What A Difference A Wig Makes


     I have a friend (I'll call her Sabrina) who is no slouch.  She earned an BS in Mathematics and a PhD in Biological Psychology at the University of Chicago.  Sabrina is one of the country's leading experts on shift work, human circadian jet lag, sleep, and circadian rhythms.  She may know more about circadian rhythms than the majority of us combined, but her knowledge of rhythms in general has proved sorely lacking.
     Until last night.
     As a guest at an annual Thanksgiving dinner that traditionally progresses into a raucous dance party, Sabrina shocked us all when she donned a long, black wig that had been plopped on top of an African sculpture, and bounded onto the dance floor.  There, she pranced and shimmied and shook to the music like she'd been dancing with abandon her entire life.


     Her husband of some 32 years had never seen her shake her booty in the over three decades they'd been a married couple.  He's a quiet, undemonstrative kind of guy who sat there with a slight grin on his face, the only sign of his approving amusement.
     "Grab your camera," I yelled to my husband.  "Sabrina is wearing a wig and dancing!"
     Alan did as he was told, grabbed his cell phone, and stood in amazement.  Sabrina was an academic who liked her alcohol on the week ends but had never once gotten off her duff to dance, not even a little boogie down the hallway when she was sure no one was watching.

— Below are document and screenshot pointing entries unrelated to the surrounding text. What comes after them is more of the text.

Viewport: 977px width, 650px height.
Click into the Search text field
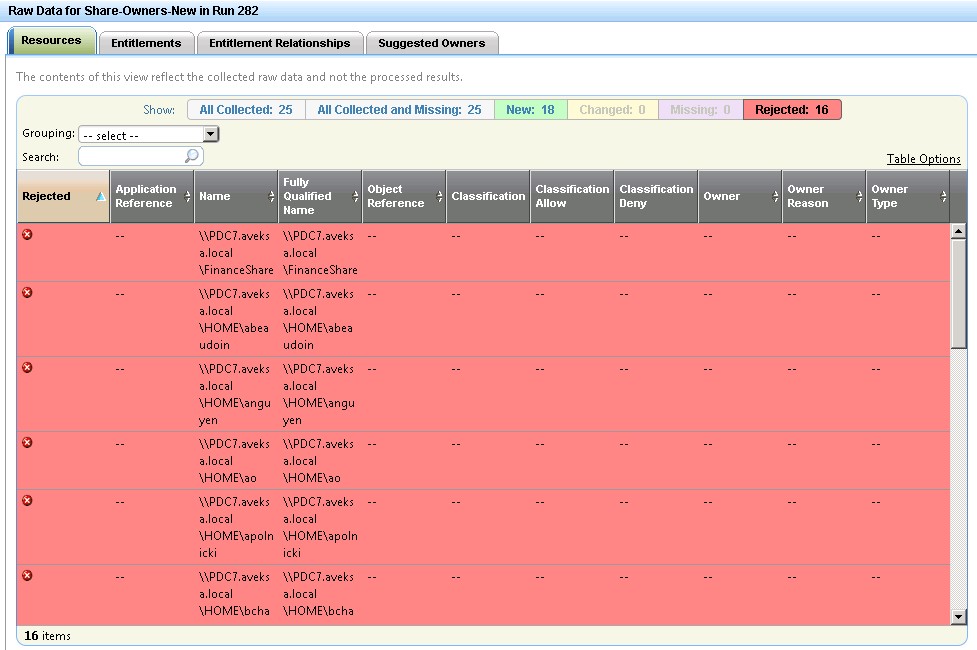pyautogui.click(x=132, y=157)
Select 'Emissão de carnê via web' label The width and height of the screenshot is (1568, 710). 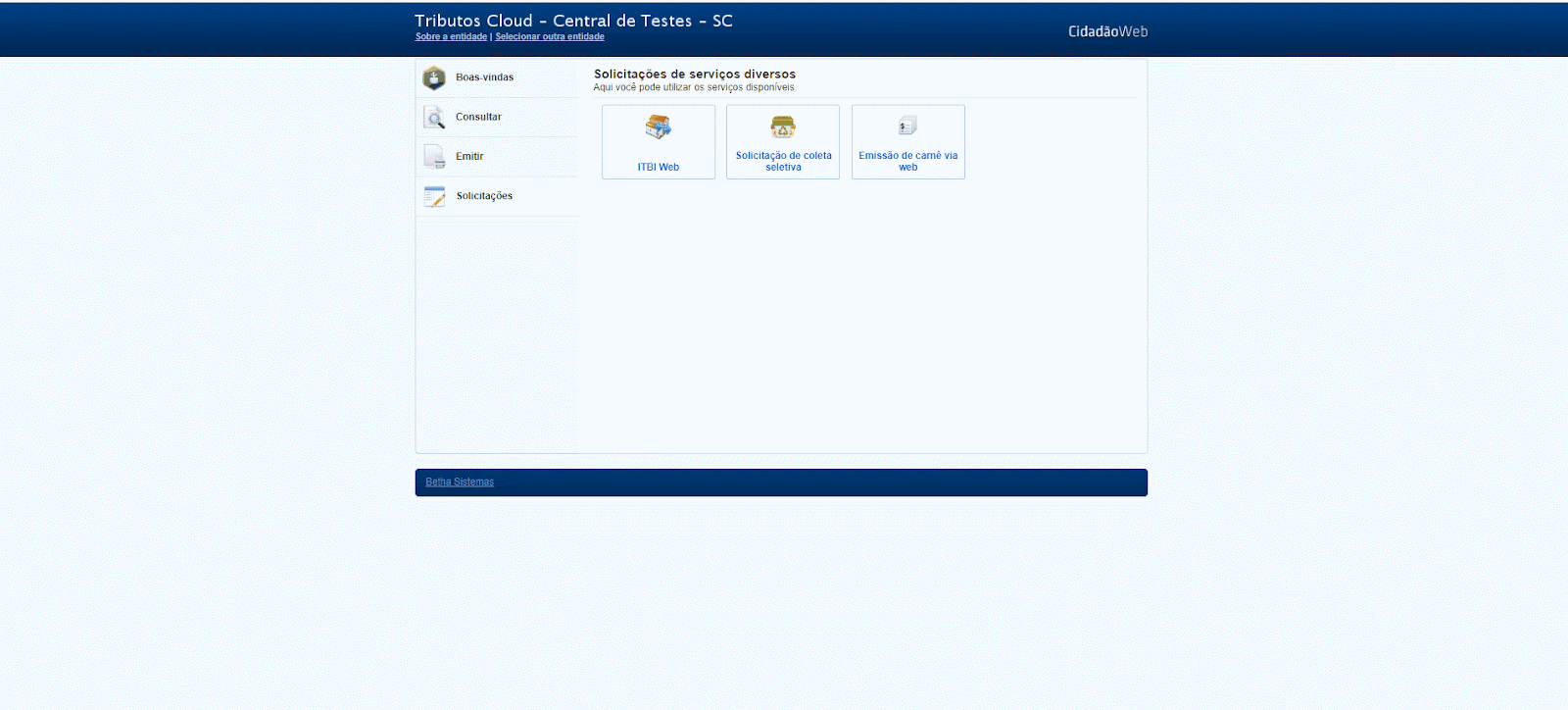907,162
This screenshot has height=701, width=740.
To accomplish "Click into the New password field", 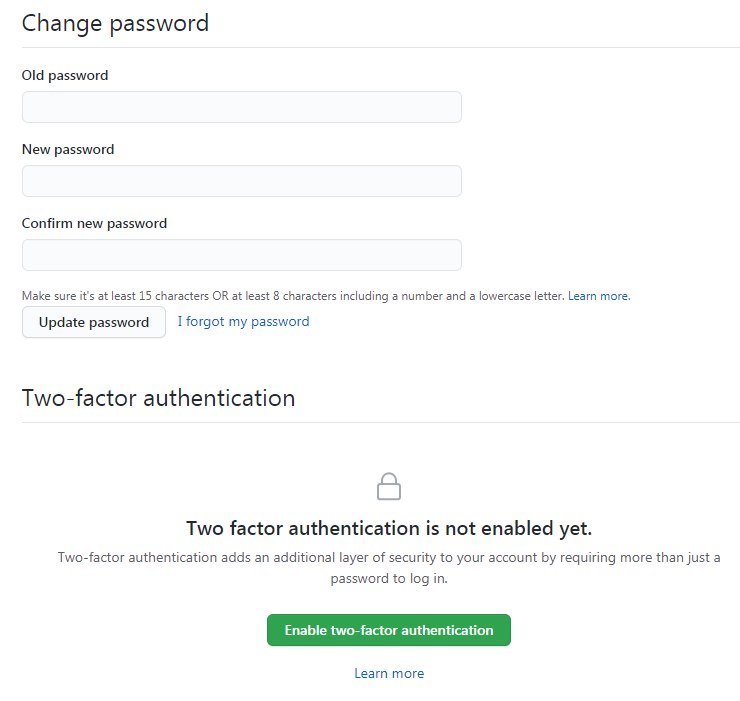I will (x=242, y=181).
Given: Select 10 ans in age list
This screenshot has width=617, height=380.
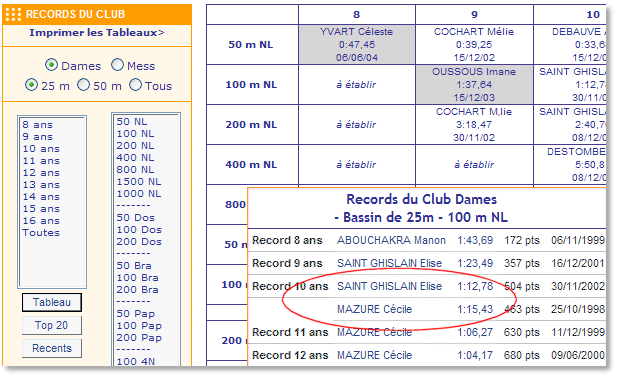Looking at the screenshot, I should 41,149.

     The wig was magic.  It gave her cover.  Like an actress assuming a role very different from her natural personality, Sabrina became a newly-invented person  Whatever fear she'd had about displaying this playful, rhythmic part of herself melted like the ice cream on top of the pumpkin pie. For over an hour, Sabrina danced in the living room, sashayed around the dining room table, returned to the make-shift dance area to sometimes partner with another dancer or to boogie by herself.
     Several times, she tired, removed the wig, and sat back down.
     After a brief rest during which we encouraged her to get up and back on the dance floor, she jumped out her chair, replaced the long, black wig or chose instead a white out-of-control Afro, and hit the dance floor.
     "Alan," I yelled.  "She's at it again."
      Alan ran back to the living room, and the two of us stood there mesmerized as we watched our friend whom we thought we knew emerge from her self-imposed cocoon.
     Sabrina held onto the Afro wig throughout the rest of the evening.  She carried it everywhere.
     At the end of the evening when Sabrina and her husband bundled up in their winter coats and hats, our host and owner of the wig offered it to Sabrina.  "I'd like you to have the wig."
     "No, that's okay," said Sabrina.  "Save it for next Thanksgiving."
     Was she going to wait a whole year before letting go?  Was she going to retreat to her studious life in which she spent hours and hours researching and writing grants?  Would she travel the world to speak at conferences and never show her love of other kinds of rhythms?
     It seemed so.
     And while I honored her decision, it seemed a damn shame.
   

1 comment:

Unknown said...

Yep, that's the exact way it happened. It was amazing to see and share with her. I think she should have taken the wig too.